• [EXERCICES À FAIRE]:
- A) D'après l'article sur Von Bikräv, de quel collectif Von Bikräv est-il membre ?
- B) Traduisez en anglais cette phrase de l'article sur Von Bikräv : « Depuis juillet dernier, je suis papa d’une petite fille, donc le before c’est changer le bébé, le nourrir, le coucher. »
- C) Reprenez l'article sur Von Bikräv à partir de l'endroit où il s'arrête et poursuivez le récit de la nuit.

• [EXTRAIT PRÉSENTÉ]:
* * * * *
On a suivi Von Bikräv une nuit à Dream Nation à Saint-Denis

par Patrice BARDOT

Mélangeant jouissivement samples hip-hop et techno hardcore, 200% Bibi, sorti en fin d’année dernière, couronne la puissance inventive et ludique de Von Bikräv, membre éminent des Casual Gabberz. Le producteur et DJ nous raconte une nuit à Dream Nation, rendez- vous incontournable des fans d’électronique qui tape dur. 

Article issu du Tsugi 147 : Radio Activity, La folle histoire des radios musicales : des pirates aux webradios disponible maintenant en kiosque et à la commande en ligne.

 

20h : Depuis juillet dernier, je suis papa d’une petite fille, donc le before c’est changer le bébé, le nourrir, le coucher.(rires) Je ne pense pas tout le temps mes sets à l’avance, notamment pour les clubs où ça freestyle plus, mais pour un énorme festival très attendu comme Dream Nation où le son est énorme et les gens ont payé cher leur place, j’aime bien me préparer. Je me sens plus serein.
* * * * *
• [DONNÉES FOURNIES]:
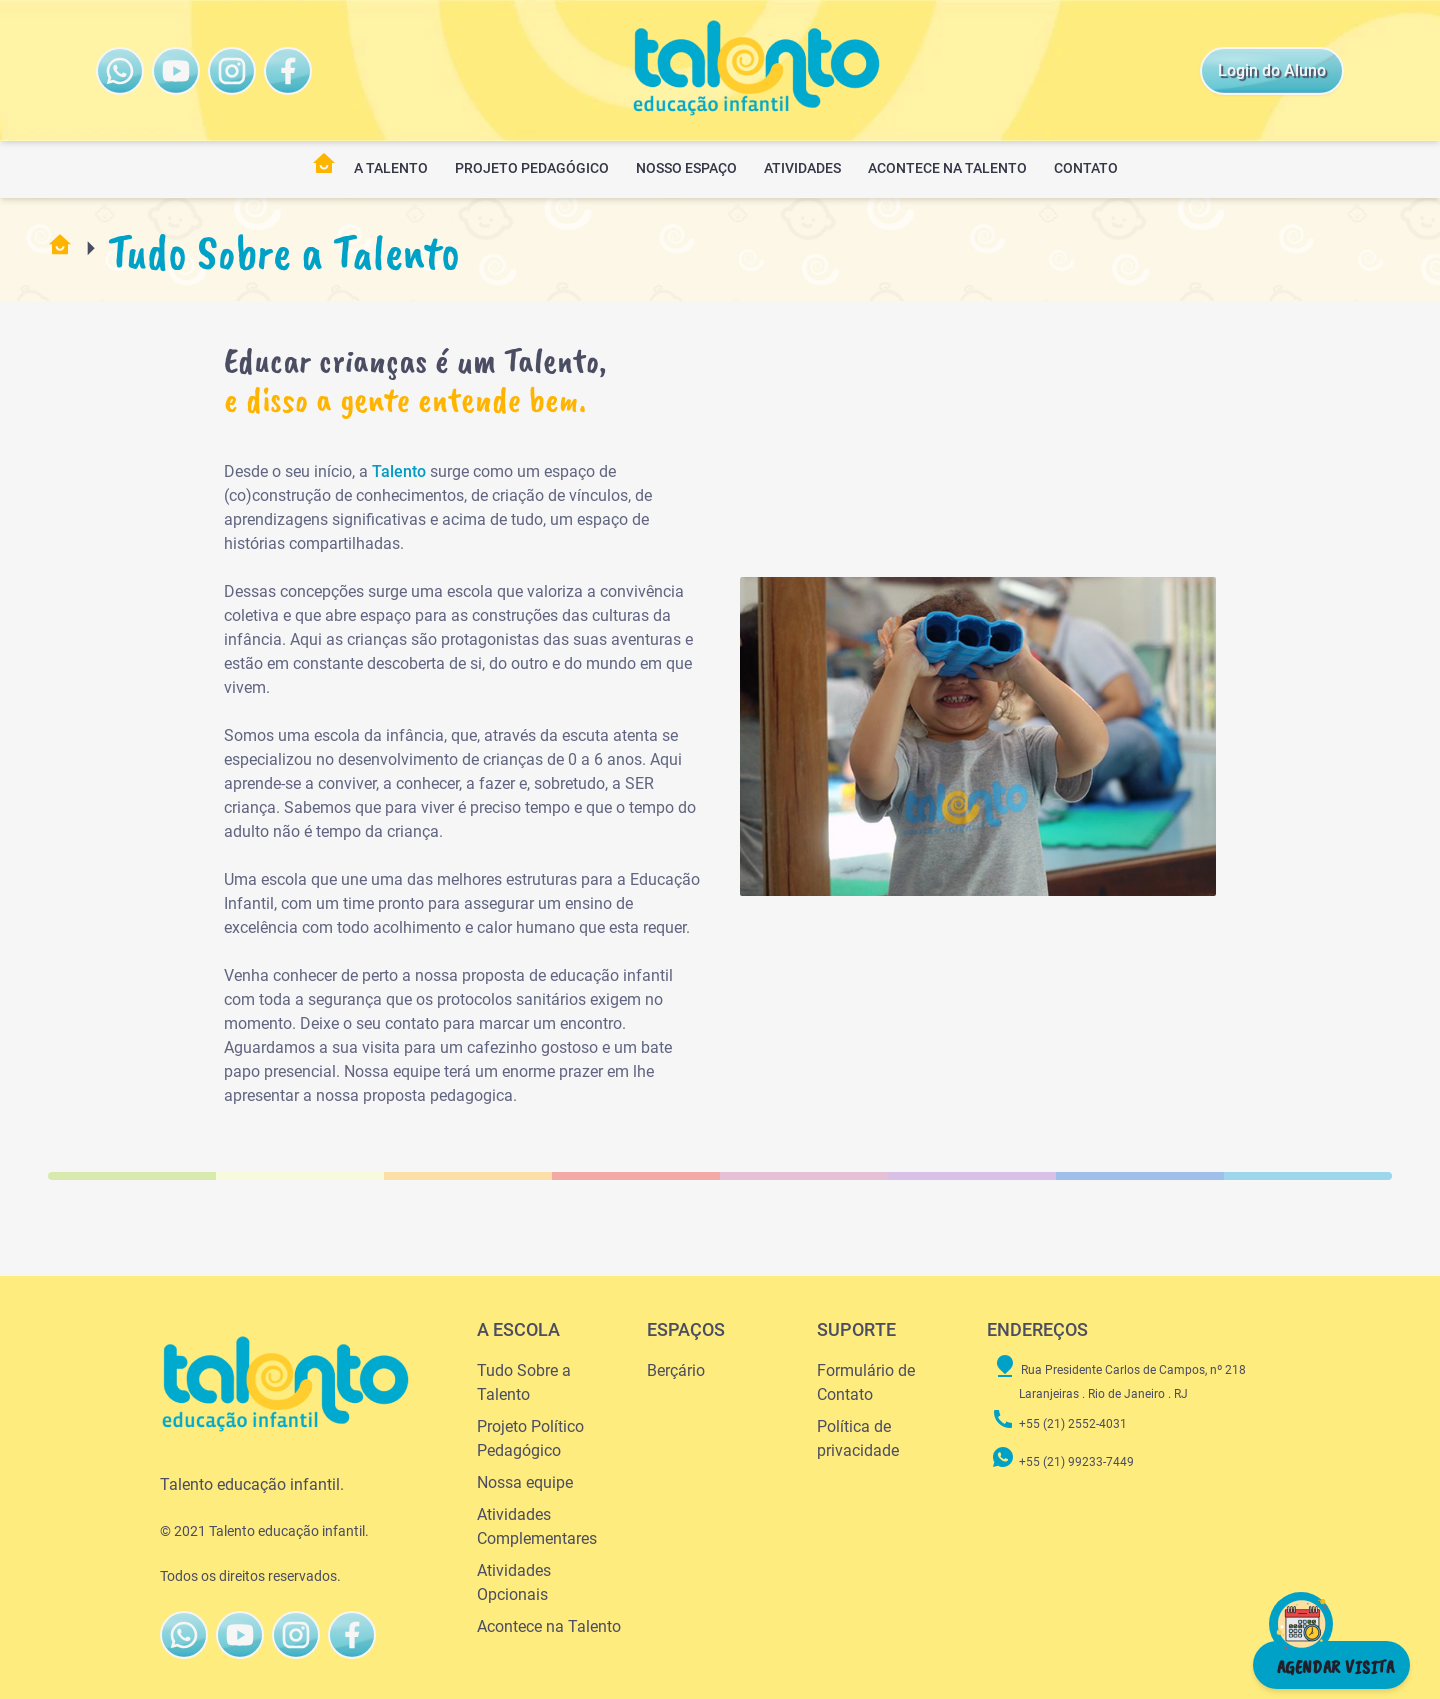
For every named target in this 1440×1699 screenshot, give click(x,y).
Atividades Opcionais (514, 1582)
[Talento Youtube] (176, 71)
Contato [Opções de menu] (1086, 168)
* * * * *
• [RÉPONSES PAR EXERCICE]:
- A) Il est membre des Casual Gabberz.

- B) Since last July, I've been the dad of a little girl, so the before is changing the baby, feeding her, and putting her to bed.

- C)
 

23h: Deux potes me rejoignent. Ils profitent de mon taxi. Ils sont comme des fous parce qu’ils y vont pour faire la fête. Je commence quand même à stresser parce que c’est une grosse scène et je n’ai jamais joué là-bas. Quand tu vas dans un club, généralement tu sais à quoi cela va ressembler. Ce soir ça va être gros, il y a un côté mystère et suspense. Mais on rigole quand même bien entre nous.

 

23h30 : On arrive sur place suffisamment tôt, histoire de prendre ses marques, boire quelques bières, discuter un peu. J’aime bien voir qui est là, s’il y a des copains. On se pose un peu backstage.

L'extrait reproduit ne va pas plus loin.